28-09-2020 | | By Robin Mitchell
As electronics continue to become increasingly more important in everyday life, so is the ability to produce electronic components. With the supply of minerals on Earth having a finite size, some are worried that Earth will soon run out of critical resources such as platinum and lithium. What are asteroids, what are they composed of, and could they be the key to providing humanity with a near-infinite source of minerals?
Since the introduction of the first commercial circuits, electronics have become incredibly advanced with silicon dies having billions of active components, resistors the size of dust specks, and capacitors that can hold obscene amounts of charge for their size. However, many of these components rely on minerals that most will never have heard of for them to be able to work. Basic components such as resistors and capacitors use common materials including iron, carbon, and aluminium, but components such as LEDs, silicon dies, and thin-film displays use lanthanum, cerium, neodymium, and europium. While many of these minerals fall under the “rare-earth” category, that does not necessarily mean that they are rare; but many are.
Minerals that are rare by nature are uncommon in the crust, and mass industrialisation is quickly using up remaining reserves of these minerals. However, it is important to understand what reserve means and how reserves are calculated. Let’s take Uranium as an example to understand this concept better; as things currently stand, there are 80 years of Uranium reserves left. Now, this does not mean that all the uranium will be used up globally in 80 years, this means that at the current price of Uranium, proven sources will continue to supply Uranium at a profitable rate for 80 years. When all reserves are used up, the price for that mineral increases, and this makes areas that used to be unprofitable more profitable, thus generating new reserves.
However, there is another aspect to resources that need to be considered; environmental damage. A good example to demonstrate this is Lithium. While Lithium is rather abundant in the crust, it is spread very wide, making most crust uneconomical to mine. If all cars on earth went electric, the proven reserves of Lithium would run out in 3 years. Of course, new reserves would be made available, and this would extend the ability to use Lithium in industrial practices. However, mining Lithium has a massive environmental impact and sees vast amounts of land destroyed and made toxic due to by-products in the extraction process. The same applies to many rare minerals; many tons of earth is needed to get even the smallest quantity.
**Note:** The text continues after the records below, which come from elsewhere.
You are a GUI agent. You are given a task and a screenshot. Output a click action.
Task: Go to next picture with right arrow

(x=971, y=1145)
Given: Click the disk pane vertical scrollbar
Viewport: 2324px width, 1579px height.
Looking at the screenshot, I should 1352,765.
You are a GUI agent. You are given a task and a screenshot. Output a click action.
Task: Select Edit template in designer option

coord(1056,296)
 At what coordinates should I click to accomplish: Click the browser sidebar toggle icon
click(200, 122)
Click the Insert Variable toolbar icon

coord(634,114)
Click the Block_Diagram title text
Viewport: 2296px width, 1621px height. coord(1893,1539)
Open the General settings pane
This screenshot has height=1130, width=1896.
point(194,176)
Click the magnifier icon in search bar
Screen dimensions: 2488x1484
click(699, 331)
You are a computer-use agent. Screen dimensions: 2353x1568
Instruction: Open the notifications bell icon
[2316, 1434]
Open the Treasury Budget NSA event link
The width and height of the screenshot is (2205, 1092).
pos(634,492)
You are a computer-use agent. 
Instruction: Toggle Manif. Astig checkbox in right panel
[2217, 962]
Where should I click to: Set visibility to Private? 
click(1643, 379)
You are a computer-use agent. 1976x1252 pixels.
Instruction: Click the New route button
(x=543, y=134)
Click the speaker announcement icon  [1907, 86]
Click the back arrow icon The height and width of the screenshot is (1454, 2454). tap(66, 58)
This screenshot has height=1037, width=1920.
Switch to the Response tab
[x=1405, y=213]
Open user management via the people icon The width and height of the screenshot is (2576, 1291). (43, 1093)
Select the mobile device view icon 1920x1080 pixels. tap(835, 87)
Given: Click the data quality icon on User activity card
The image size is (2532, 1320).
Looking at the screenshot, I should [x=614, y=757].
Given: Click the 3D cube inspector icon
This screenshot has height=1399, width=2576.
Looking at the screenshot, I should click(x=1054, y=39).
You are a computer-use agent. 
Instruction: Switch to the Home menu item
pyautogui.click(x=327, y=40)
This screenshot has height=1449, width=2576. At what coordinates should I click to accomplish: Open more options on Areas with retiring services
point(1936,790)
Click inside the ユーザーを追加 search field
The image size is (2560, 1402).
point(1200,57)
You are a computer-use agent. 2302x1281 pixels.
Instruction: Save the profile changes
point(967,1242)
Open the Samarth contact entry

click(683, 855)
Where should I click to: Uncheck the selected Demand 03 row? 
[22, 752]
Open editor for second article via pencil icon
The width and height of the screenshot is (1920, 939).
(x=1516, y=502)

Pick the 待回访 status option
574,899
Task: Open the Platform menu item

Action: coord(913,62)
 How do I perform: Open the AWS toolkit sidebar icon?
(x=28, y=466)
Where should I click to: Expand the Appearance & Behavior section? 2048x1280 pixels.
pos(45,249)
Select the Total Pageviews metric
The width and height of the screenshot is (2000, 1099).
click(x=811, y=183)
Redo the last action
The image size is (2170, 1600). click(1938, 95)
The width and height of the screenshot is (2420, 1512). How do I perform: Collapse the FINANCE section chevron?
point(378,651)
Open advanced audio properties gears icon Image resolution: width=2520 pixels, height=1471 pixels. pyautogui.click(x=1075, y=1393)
Asteroids are small cosmic bodies that orbit a star and can range in size, density, and composition. One of the largest asteroids in the Solar System, Vesta, has a diameter approximately 330 miles, while some of the smallest can be just two meters across. Asteroids mostly consist of rock as well as minerals, but their exact composition greatly varies. For example, M-type asteroids are those that mostly consist of nickel-iron, while C-type asteroids consist of clay and silicate rocks. Other minerals that are often found in asteroids include gold, cobalt, palladium, platinum, and osmium.
While asteroids themselves may contain trace amounts of rare minerals, their size and lack of an ecosystem would allow for a mining operation to destroy an entire asteroid with no repercussions. Asteroids are also plentiful in the Solar System, and would most likely provide humanities resource needs for millions of years. For perspective, the total weight of the asteroid belt is only 3% that of the moon, but that is still 2.39×1021 kilograms. Even then, that is only the asteroid belt and does not consider stray asteroids that orbit the sun, planets, and rings around Saturn / Jupiter.
So if Asteroids are abundant in resources, why don’t mining companies send rockets to space armed with pickaxes and spades? Asteroid mining, a technology that is still to be even experimented with, is no small feat. The first major hurdle to such an operation would be to make the entire process economical. This includes training space miners, development of cheap rockets, equipment that can mine on an asteroid, process the minerals, and then send them back to earth. So far, none of these stages has been achieved, and the comparatively cheap mining practices on Earth will keep mining on Earth.
The second major hurdle is moving asteroids to an economic location. An asteroid in the asteroid belt is probably too far away from Earth to work on, and thus needs to be moved closer to Earth (most likely in orbit around the earth). Small asteroids may be easy to move, but large asteroids with sizes in the km may require unimaginable amounts of energy to move. Highly efficient ion engines or solar sails can provide economical solutions, but these may take decades to work.
The third major hurdle is the economic impact of the sudden abundance of materials. For example, the asteroid Psyche 16 has precious minerals that could total value of $700 quintillion. However, that is not how mineral prices work, and as a mineral is made abundant, its value drops. Thus, if this asteroid was completely mined, and its resources put into circulation, the total value of one of the largest asteroids would significantly drop.
Electronics are highly dependent on rare minerals that are becoming increasingly difficult to find on Earth. Even if more proven resources are found, global environmental action may restrict or prevent those resources from being accessed. If this happens, asteroid mining may be the key to sustaining economic and technological development. However, to achieve such a task, many technological hurdles need to be overcome, and only a few may be brave enough to take on such a job.